Hace un año, aquella Nochevieja, Chari estaría allí, calentando el otro lado de la cama, tomándole la mano al despertar, como cada mañana de los últimos cincuenta y un años. Se habría despertado con la impaciencia de ponerse el delantal y meterse entre fogones. Iban a venir sus hijos a cenar, y sus amados nietos, y el cabrito de la abuela Chari no tenía comparación. Tampoco los langostinos, aunque fueran simples langostinos cocidos, pero bien gordos y lustrosos y con la vinagreta que sólo ella sabía hacer. Y no importaba que hubiese turrón y mazapanes, de postre siempre elaboraba un exquisito arroz con leche sólo porque le gustaba a su marido, que cumplía años. Chari siempre le había hecho el cumpleaños especial, aunque coincidiera con Nochevieja.

Aquella, por el contrario, se presagiaba tan solitaria como la Nochebuena. Los chicos no habían podido viajar y, coincidiendo con el primer año sin Chari, se hizo muy duro de llevar. Había cenado consomé, de esos que vienen en sobre y sólo tienes que echarlos en agua hirviendo. Chari se lo había repetido un millón de veces.

—Pero, ¿por qué no aprendes a cocinar o a poner la lavadora? ¿Qué harás si un día falto yo? ¿No querrás que te lleven a una residencia?

¿Cómo imaginar que faltaría antes que él?

El sonido del timbre lo evadió de sus pensamientos. Seguro que era su amigo José, en su paseo matutino, que pasaba a preguntar qué tal estaba, como siempre desde que faltaba ella. Pero no fue José el que apareció al otro lado de la puerta.

—Papá… —Carmen se lanzó a sus brazos, sin evitar llorar, refugiada en el hueco de su cuello—. Feliz cumpleaños, papá —dijo, sin separarse de él—. No te preocupes por el abrazo, salimos de una cuarentena…

Aquello era lo que menos le preocupaba, pensó. Llevaba sin abrazar a su Carmen más de nueve meses, ni siquiera pudo hacerlo en el entierro de su madre. Se deleitó en su contacto, absorbió el olor a cítricos de su pelo y la lazada de su garganta se aflojó un tanto, y un poco más aún cuando abrazó a sus nietos.
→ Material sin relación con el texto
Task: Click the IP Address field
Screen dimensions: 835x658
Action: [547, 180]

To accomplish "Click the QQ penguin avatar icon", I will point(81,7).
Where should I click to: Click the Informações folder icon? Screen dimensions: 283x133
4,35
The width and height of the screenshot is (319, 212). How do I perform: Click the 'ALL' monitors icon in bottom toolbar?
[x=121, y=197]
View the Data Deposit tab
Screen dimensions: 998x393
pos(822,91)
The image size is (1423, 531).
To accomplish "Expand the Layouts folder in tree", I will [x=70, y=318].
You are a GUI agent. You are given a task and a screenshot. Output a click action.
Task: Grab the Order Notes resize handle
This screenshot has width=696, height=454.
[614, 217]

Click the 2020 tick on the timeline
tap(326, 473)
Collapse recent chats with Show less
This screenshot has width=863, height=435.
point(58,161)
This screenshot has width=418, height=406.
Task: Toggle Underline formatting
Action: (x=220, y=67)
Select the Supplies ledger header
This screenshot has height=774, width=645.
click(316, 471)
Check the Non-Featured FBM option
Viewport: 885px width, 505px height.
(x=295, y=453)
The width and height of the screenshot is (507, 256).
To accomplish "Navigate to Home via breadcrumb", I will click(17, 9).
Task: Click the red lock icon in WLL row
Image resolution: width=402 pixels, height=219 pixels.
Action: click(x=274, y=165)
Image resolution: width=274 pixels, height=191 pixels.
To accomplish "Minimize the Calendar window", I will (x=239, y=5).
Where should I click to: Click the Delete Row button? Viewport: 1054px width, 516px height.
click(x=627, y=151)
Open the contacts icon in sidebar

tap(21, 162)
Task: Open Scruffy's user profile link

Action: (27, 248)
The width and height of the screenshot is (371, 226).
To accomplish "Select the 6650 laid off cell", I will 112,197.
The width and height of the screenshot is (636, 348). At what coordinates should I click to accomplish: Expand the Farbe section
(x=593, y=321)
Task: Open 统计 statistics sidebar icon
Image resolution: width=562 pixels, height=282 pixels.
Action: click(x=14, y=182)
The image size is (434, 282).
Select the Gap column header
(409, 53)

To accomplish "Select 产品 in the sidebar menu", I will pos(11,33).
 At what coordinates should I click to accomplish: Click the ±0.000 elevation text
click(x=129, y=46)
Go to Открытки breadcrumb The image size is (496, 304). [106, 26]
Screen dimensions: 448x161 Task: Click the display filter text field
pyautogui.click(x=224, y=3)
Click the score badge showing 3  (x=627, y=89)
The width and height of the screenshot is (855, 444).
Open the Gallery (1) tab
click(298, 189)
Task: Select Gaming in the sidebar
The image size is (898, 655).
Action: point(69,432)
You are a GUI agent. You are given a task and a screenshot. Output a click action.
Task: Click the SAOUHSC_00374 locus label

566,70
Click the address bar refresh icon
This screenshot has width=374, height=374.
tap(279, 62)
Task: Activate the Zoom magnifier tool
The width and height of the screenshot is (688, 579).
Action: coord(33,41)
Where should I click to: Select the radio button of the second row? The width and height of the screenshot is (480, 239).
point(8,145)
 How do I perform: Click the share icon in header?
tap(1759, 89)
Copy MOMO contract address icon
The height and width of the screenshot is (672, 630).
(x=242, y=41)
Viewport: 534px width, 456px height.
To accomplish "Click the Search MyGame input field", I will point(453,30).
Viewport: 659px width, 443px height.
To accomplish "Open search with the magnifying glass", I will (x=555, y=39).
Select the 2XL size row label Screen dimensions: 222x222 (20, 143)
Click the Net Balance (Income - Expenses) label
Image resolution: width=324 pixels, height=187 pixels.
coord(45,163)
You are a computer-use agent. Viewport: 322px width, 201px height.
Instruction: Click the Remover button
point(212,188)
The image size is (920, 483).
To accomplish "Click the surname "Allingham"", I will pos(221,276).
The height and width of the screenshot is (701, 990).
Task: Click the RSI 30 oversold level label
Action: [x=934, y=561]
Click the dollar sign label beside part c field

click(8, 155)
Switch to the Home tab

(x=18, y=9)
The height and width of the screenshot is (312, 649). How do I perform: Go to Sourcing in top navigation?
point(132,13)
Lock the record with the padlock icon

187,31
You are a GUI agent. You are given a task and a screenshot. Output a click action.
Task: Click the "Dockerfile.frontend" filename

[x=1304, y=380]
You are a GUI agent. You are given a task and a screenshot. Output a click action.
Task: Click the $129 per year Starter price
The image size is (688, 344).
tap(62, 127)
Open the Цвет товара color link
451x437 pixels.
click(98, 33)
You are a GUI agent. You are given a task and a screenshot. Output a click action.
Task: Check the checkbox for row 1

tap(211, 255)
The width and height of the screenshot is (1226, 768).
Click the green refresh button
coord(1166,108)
Los niños sabían dónde guardaba todo su abuela y, en un santiamén, tenían montado el árbol. Carmen se perdió en la cocina y el olor a cabrito pronto invadió la casa.

Chari no ocupó su lugar en la mesa aquella Nochevieja, pero sí estuvieron sus hijos y sus nietos, después de confinarse voluntariamente durante todas las vacaciones sólo para poder estar con el yayo en su cumpleaños, el primero sin la abuela.

Espléndidos langostinos con vinagreta y cabrito asado llenaron la mesa y, de postre, además de turrones y polvorones, no faltó el arroz con leche. También hubo regalos, entre ellos, un marco con una foto de ambos en sus bodas de oro. Allí estaba ella, preciosa, radiante, sonriente. Le había reprochado a diario que lo hubiese dejado sólo. No quería afrontar su marcha, no quería perder todo lo bueno que aportaba, dejándole sólo ante una vida que no lo era sin ella. De repente, una sensación cálida le erizó la piel de los brazos. Entonces la sintió: estaba en la calidez de las luces del abeto navideño, en la forma de poner la mesa; estaba en las especias del cabrito y en el toque a canela y limón del arroz con leche. Pero ante todo, estaba en los ojos de su hija Carmen y en la nariz achatada de cada una de las gemelas. Estaba en el pensamiento de todos ellos y en cada uno de sus corazones.

Esa Nochevieja, la de su 81 cumpleaños, 76 días después de enterrar a su mujer, la lloró por primera vez. Despidió 2020 con purificadoras lágrimas en los ojos, agradeciendo el consuelo que el 2021 le aportaba nada más llegar. Sonrió, entre la humedad de sus mejillas, y su nieto no dudó en postrarse en su regazo.

—No llores, yayo —le dijo—. Mamá me ha enseñado un truco para ver a la abuela, ¿quieres saber cuál es? —el anciano asintió con interés e impaciencia—. Sólo tienes que cerrar los ojos, ¿la ves? —el anciano, tras cerrar los ojos, asintió—. ¿Sabes por qué? Porque está dentro de nosotros, siempre estará aquí —añadió, llevándose su manita al pecho.